Conspiração na Bolívia

O mesmo processo ocorreu nas eleições bolivianas de 2019, mas com um final diferente. Lá, houve um golpe contra a democracia. O então presidente reeleito, Evo Morales, teve que renunciar em novembro e buscar exílio político no México e na Argentina, após a Forças Armadas “sugerirem” que ele deixasse o cargo, em razão de ataques violentos patrocinados por milícias, com a cumplicidade da polícia, no esforço de vender uma suposta fraude eleitoral.

“Conspiram contra a democracia. Tenho obrigação de buscar a paz”, disse Evo Morales, na época, destacando que a saída tinha como propósito a pacificação do país.  Na ocasião, o então vice-presidente Álvaro Garcia Linera, a presidente do Senado, Adriana Salvatierra, e o presidente da Câmara, Víctor Borda, também renunciaram sob a promessa da realização de novas eleições presidenciais.

Mas o caminho das urnas só viria a acontecer em outubro de 2020, uma vez que a ex-senadora de extrema direita Jeanine Áñez efetivou o golpe e proclamou-se presidente interina da Bolívia. Ela nunca esteve na linha sucessória, mas promoveu uma manobra para dar aparência de legalidade ao golpe, em uma sessão legislativa sem que houvesse sequer quórum qualificado.

O processo de desestabilização das eleições bolivianas contou com a escandalosa participação das Organização dos Estados Americanos (OEA), que publicou um relatório apontando a ocorrência de fraude nas eleições de Evo Morales. Esse relatório foi uma das “principais evidências” usadas pela extrema direita boliviana para aplicar o golpe em 2019.

Acontece que diversos estudos posteriores comprovaram que a OEA manipulou dados para acusar fraude na eleição da Bolívia. Tantos cientistas do Massachusetts Institute of Technology (MIT), quanto um extenso estudo publicado pelo Centro de Investigação em Economia e Política (CPER), ambos nos EUA, comprovaram a distorção dos dados nas eleições.
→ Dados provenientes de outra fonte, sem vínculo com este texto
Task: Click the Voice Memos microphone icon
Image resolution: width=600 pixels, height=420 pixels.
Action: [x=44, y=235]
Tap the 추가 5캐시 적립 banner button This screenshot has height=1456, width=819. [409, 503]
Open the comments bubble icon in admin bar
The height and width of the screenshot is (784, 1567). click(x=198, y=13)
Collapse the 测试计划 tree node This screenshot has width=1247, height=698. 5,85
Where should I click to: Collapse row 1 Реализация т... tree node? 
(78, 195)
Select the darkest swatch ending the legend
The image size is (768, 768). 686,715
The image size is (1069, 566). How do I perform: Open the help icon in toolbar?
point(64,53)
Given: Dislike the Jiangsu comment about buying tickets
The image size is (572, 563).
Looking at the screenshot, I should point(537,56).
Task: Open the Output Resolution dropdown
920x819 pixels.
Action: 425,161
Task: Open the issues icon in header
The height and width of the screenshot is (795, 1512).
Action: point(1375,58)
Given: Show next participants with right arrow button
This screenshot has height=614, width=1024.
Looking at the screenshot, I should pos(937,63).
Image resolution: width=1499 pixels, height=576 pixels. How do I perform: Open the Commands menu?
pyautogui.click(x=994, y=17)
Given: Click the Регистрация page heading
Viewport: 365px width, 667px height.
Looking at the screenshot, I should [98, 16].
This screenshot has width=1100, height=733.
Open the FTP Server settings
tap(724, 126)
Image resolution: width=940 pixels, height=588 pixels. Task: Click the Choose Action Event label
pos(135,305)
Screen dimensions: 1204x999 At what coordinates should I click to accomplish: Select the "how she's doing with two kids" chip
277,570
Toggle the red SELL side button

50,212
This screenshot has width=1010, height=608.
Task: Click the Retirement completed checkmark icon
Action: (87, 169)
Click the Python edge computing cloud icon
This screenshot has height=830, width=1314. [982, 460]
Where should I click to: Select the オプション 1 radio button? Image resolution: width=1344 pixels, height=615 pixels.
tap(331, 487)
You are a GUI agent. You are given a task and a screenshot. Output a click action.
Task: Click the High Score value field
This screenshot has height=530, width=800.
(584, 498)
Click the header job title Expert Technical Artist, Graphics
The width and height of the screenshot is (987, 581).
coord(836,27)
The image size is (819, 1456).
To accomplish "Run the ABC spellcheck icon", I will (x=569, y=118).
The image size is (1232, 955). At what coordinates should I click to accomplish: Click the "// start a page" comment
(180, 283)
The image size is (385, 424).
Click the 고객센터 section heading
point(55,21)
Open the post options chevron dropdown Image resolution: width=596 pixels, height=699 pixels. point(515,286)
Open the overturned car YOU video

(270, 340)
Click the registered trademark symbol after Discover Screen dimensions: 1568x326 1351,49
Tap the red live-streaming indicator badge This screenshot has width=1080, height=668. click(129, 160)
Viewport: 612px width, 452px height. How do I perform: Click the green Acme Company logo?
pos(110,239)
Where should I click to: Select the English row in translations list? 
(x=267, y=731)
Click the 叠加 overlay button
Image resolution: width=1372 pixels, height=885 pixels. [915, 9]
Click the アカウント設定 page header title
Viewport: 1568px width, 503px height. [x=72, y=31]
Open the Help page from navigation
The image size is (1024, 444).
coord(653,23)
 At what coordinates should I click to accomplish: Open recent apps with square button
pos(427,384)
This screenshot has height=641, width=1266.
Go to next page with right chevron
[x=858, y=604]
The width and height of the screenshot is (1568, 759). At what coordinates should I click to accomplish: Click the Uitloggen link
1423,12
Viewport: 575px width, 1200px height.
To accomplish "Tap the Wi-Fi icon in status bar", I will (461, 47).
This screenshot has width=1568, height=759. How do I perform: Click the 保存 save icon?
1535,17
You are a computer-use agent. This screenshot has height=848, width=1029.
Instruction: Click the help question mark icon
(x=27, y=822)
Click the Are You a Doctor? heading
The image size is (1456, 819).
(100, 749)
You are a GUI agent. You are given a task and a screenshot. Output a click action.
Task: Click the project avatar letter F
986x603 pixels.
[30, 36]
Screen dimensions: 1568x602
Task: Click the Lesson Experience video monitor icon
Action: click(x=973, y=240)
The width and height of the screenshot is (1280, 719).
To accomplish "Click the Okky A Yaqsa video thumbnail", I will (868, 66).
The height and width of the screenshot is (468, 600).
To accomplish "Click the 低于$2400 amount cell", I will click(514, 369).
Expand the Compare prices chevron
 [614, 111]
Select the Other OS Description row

O estudo da CPER é enfático ao declarar que a OEA contribuiu para a falsa narrativa de que houve fraude nas eleições bolivianas. “O relatório final apresenta informações contraditórias em relação à Transmissão de Resultados Eleitorais Preliminares”, aponta. Além disso, o estudo afirma que a OEA ignorou o fato de que a auditoria Ethical Hacking, contratada pela própria organização, analisou os dados retidos na ocasião das eleições e determinou que os votos não haviam sido manipulados.

Em outubro do ano passado, o povo boliviano pode finalmente voltar as urnas e elegeu a chapa do MAS, composta por Luis Arce e David Choquehuanca, para presidente e vice-presidente. O partido ampliou sua votação e teve desempenho similar a primeira eleição de Evo Morales, em 2005, quando ele recebeu 55,4% dos votos. Arce ganhou a disputa de 2020 com 55,1% da preferência dos bolivianos, um crescimento de oito pontos percentuais em relação à eleição de 2019, que resultou no golpe contra a democracia boliviana.

Com a vitória de Arce, Evo Morales, impedido de disputar as eleições, pode retornar à Bolívia em uma grande festa popular. A golpista Jeanine Áñez foi presa em março deste ano e responde pelos crimes de conspiração, sedição e terrorismo. E agora, estão sendo revelados uma articulação golpista para contratação de mercenários americanos. Além disso, ela é acusada de ter desviado US$ 1,2 milhão. Añez foi presa.